The on-going conflict between Iran and Israel has further exacerbated the unstable situation in the Middle East. For decades, these two nations have been engaged in a proxy war, trading attacks through cyberspace, sea, land, and air. This strife at the global level avoided any physical involvement and thus prevented massive destruction. Sadly, the current scenario is different as the war is not limited to trade or diplomatic attacks anymore and is leading to destruction and agony on both sides.
World leaders are urging Israel to maintain peace and stability while it continues to retaliate to the drone and missile attacks by Iran. On the other hand, Iran is determined to act with its maximum potential to even the tiniest action by Israel. Now, the situation is such that a retaliation by either of the two nations would hugely impact the stock markets.
This on-going tension has increased geopolitical risks in the oil market, which could supposedly push the prices to even $100 per barrel. So far, the maximum price rise shown by Brent was $92.18 per barrel soon after Iran attacked Israel on April 13, 2024. The prices declined two days later but the volatility remains.
Supply might sustain while affordability of oil buyers will be affected due to price rise
As far as India is concerned, 83% of its oil needs are met through import, with the Middle Eastern nations being its major oil suppliers. Instability in the Middle East will affect its oil export rates to other countries. Both physical supply and price affect the shipping of production oil or refined products. Luckily, till now shipping has not faced any disruption, which means that oil is available, and its suppliers are able to export it. But pricing might be affected as the market is ruled by sentiments that can change from time to time. Unsurprisingly, Brent shoots up one day and falls on the next.
If the Iran-Israel conflict persists for long, the prices will continue to rise. Iran as the founding member of the Organization of the Petroleum Exporting Countries (OPEC) can heavily impact the rise in prices. It is the seventh largest oil producer in the world and the third largest oil producer among the OPEC countries. Therefore, Iran’s role can be a reason for the slippage of the share market in the Asia-Pacific region. The strait lying between Oman and Iran is a significant route for oil tanker shipping and it is the base of supply for 20% of the oil in the world. However, the prices might rise without any decline in supply.

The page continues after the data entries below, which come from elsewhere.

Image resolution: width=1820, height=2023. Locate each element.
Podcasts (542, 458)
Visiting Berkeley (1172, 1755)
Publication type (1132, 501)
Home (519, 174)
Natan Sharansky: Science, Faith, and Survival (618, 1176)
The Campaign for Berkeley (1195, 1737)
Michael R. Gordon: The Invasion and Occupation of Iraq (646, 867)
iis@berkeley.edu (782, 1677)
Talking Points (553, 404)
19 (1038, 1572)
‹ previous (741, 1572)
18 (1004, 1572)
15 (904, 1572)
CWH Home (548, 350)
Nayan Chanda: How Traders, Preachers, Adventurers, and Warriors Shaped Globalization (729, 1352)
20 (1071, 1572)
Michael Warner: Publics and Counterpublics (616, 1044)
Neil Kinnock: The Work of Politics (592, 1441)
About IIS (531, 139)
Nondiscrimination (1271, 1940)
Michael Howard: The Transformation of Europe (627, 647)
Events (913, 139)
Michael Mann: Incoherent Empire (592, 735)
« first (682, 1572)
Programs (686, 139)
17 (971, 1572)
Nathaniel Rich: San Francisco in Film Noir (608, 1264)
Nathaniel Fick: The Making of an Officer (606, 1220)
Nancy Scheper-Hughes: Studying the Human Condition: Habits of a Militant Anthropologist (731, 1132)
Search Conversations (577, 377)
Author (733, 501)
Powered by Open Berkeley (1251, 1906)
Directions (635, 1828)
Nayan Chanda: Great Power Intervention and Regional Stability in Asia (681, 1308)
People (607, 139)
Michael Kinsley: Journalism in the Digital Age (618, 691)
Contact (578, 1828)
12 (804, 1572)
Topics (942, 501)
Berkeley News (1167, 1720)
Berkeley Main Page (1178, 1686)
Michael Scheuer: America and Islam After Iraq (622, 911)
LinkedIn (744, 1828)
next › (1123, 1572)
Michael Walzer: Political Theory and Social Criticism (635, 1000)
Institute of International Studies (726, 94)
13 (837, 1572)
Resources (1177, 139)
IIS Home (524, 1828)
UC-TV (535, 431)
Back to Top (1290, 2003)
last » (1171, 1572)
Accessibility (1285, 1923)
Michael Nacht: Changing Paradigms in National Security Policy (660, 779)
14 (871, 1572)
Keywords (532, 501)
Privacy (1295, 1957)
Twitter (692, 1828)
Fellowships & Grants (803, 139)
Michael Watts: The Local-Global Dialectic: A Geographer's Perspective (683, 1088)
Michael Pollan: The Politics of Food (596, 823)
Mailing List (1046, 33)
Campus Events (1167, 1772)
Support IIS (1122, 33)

Potential consequences of a further hike in oil prices include challenges for central banks. Higher oil prices could lead to prolonged inflation that would delay rate cuts and impact global economic growth negatively. Market reactions are influenced by geopolitical developments and the actions of key players in the Middle East region.
In the past, oil prices have deeply impacted the global economy. Oftentimes, OPEC members including Iran have caused supply disruptions that have led to inflationary situations. Presently, the situation is a bit different because non-OPEC member countries including Malaysia, Azerbaijan, Kazakhstan and Mexico are exporting more oil as compared to OPEC. Exporters other than OPEC can help to manage the crisis, however, again supply would not be an issue, but price hike would be.
The conflict between Iran and Israel has already caused significant damage to both nations. It is imperative that the international community intervenes to prevent a further escalation of the conflict. World leaders must urge both nations to engage in diplomatic talks and find a peaceful solution to their differences. Also, the international community must work towards stabilizing the oil market and preventing further price hikes.
Role of oil prices in global economy:
Enhancing the global economy – Oil prices play a pivotal role in stimulating the global economy. Higher oil prices can enhance economic activity by reducing manufacturing and transportation costs, thereby fostering economic growth. Conversely, lower energy prices can have adverse effects on U.S. oil companies and domestic oil workers.
Direct effect on national economies – The influence of oil prices on a country’s economy is contingent on its economic structure. Nations heavily dependent on oil trade are more susceptible to fluctuations in the global commodity market. While a rise in oil prices can benefit oil-exporting countries, it may harm oil-importing nations, impacting their inflation rates and economic growth.
Inflation and central bank policies – Elevated oil prices can lead to prolonged inflation, potentially delaying rate cuts by central banks and negatively affecting global economic growth. The correlation between oil prices and inflation is intricate, with multiple factors shaping the overall economic environment.
Demand and supply – Oil price fluctuations are driven by both supply and demand factors. While a decrease in demand can contribute to lower oil prices, increased supply from countries like the U.S. and non-OPEC members can also influence global oil prices. The equilibrium between supply and demand is critical in determining oil prices and their economic repercussions.
Monetary policy response – The response of monetary authorities to oil price changes is vital in mitigating short-term impacts on output. Central banks must consider unexpected oil price shifts when formulating monetary policies to manage effects on real GDP growth, inflation rates, interest rates, and exchange rates.
All in all, oil prices significantly impact the global economy, influencing economic growth, inflation, banking, and the overall economic stability of nations worldwide. The intricate relationship between oil prices, supply and demand dynamics, and monetary policy responses underscores the importance of closely monitoring and comprehending the implications of oil price fluctuations on the global economic landscape.
It would not be an exaggeration to say that tensions in the Middle East impact economic growth at the global level, as a majority of these countries are big players as producers and exporters of crude oil.